Large language transformer models are able to constantly benefit from bigger architectures and increasing amounts of data. Since 2018, larger language models like BERT and its variants GPT-2 and GPT-3 have shown that a wide array of tasks can be performed using few-shot learning. Models like Microsoft and NVIDIA’s Megatron-Turing Natural Language Generation, which had 530 billion parameters, Generalist Language Model’s (GLaM) full version, which contained 1.2 trillion parameters, LaMDA or Language Models for Dialogue Applications which had 137 billion parameters; and Gopher which had 280 billion parameters, have marked the past few years just because of their sheer size. Has the desire to build bigger and bigger models become a mindless race?
A new paper released by Google AI disagrees with this assumption. The study’s results reiterate that larger models have more efficient sampling than smaller models because they apply transfer learning better. And with this, the team announced PaLM or Pathways Language Model, a 540 billion parameter, decoder-only Transformer model.
Last year in October, the Google Research team introduced a new AI architecture that could function like a human brain. Traditionally, an AI model can only be trained to specialise in a single task. Through Pathways, a single AI model can be generalised across a million different tasks. Pathways also enable the model to learn new tasks faster. Most models can perform just one modality: they can process either images, text or speech. Pathways would work in a way that one AI model can perform tasks across all modalities.
Instead of “dense” models that normally employ their entire neural network to complete a task, Pathways architecture has learned how to route its tasks only across the portion of the network that is relevant to the task. This makes the model more energy efficient and gives it more bandwidth to learn new tasks.

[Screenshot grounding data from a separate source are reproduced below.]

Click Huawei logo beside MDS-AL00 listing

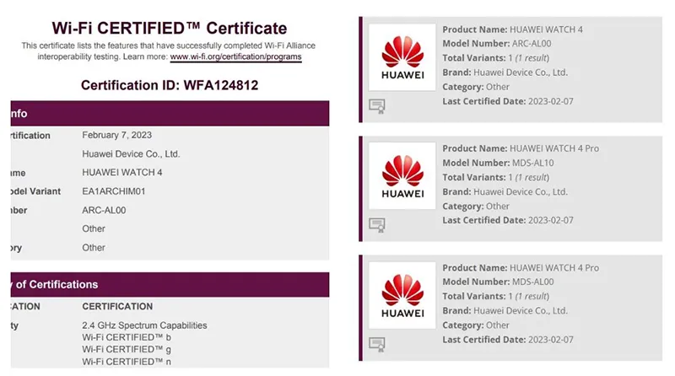402,294

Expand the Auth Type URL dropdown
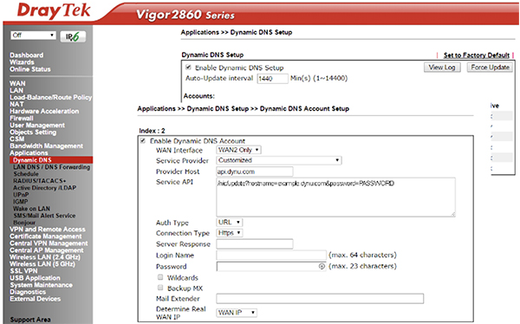coord(230,222)
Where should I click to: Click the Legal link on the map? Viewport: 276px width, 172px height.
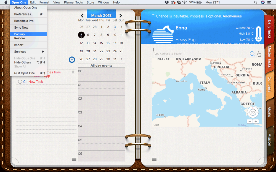pyautogui.click(x=156, y=125)
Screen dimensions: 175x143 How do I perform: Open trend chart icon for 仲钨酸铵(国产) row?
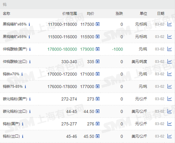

PaLM has been trained on hundreds of tasks involving language understanding and generation using the Pathways system. This is also the first time the Pathways system has been used to train a large-scale model that could scale training to 6144 chips. This is the biggest TPU-based configuration that has been used in training. As compared to previous large language models like GLaM and LaMDA that were trained on a single TPU v3 Pod, PaLM used data parallelism to train itself across two Cloud TPU v4 Pods.
The model was trained on the English language and multiple language datasets that included web documents, books, Wikipedia, GitHub code and conversations. Besides this, the team also maintained a “lossless” vocabulary that stored all whitespace documents with regards to coding and split Unicode not-in-vocabulary characters into bytes and numbers into digits.
Language understanding and generation: PaLM was tested on 29 of the most commonly used standard NLP tasks in English and outperformed its predecessors in 28 of these tasks. These tasks included sentence completion, Winograd-style tasks that involve reasoning, reading, comprehension and natural language inference tasks. PaLM also performed well in the multilingual NLP testing despite having been trained only on 22% of the non-English text.
The study discovered that the model’s performance as a function of scale follows a log-linear behaviour like the previous models, which suggests that performance improvements have not stabilised yet. The model was put up against Gopher and Chinchilla. PaLM demonstrated impressive contextual understanding to the extent that it was even able to guess the name of a film through emojis.
Reasoning: The model used chain-of-thought prompting to solve reasoning problems involving common sense and multi-step arithmetic. PaLM worked on three arithmetic and two commonsense reasoning datasets. In arithmetic, it was able to solve 58% of the problems using 8-shot prompting in GSM8K, a dataset of difficult grade school level maths, improving upon GPT-3’s 55%.
PaLM could also explain an entirely original joke that required complex multi-step logical inference and an understanding of deep language.
Code generation: PaLM, which was trained using only 5% code in pre-training, was more than able to generalise to writing code using few-shot learning. Its performance was on par with OpenAI’s Codex even though it used 50 times less Python code in the training dataset.
PaLM was fine-tuned on a Python-only dataset which is known as the PaLM-Coder. At a code repair task called DeepFix, PaLM-Coder was able to modify C programs that were initially broken at a success rate of 82.1%, outdoing the previous benchmark of 71.7%. This indicates a possibility that the PaLM-Coder could solve more complex coding problems eventually.
PaLM used its data parallelism strategy and reworked the transformer, allowing the attention and feedforward layers to be computed parallelly. This led to speedups from the TPU compiler optimisations, due to which PaLM showed a training efficiency of 57.8% hardware FLOPs utilisation – the highest that a large language model at this scale has reached.
PaLM’s breakthrough performance proves that after keeping ethical considerations in mind, this could be the first step towards building more capable models with greater scaling capabilities using the Pathways system.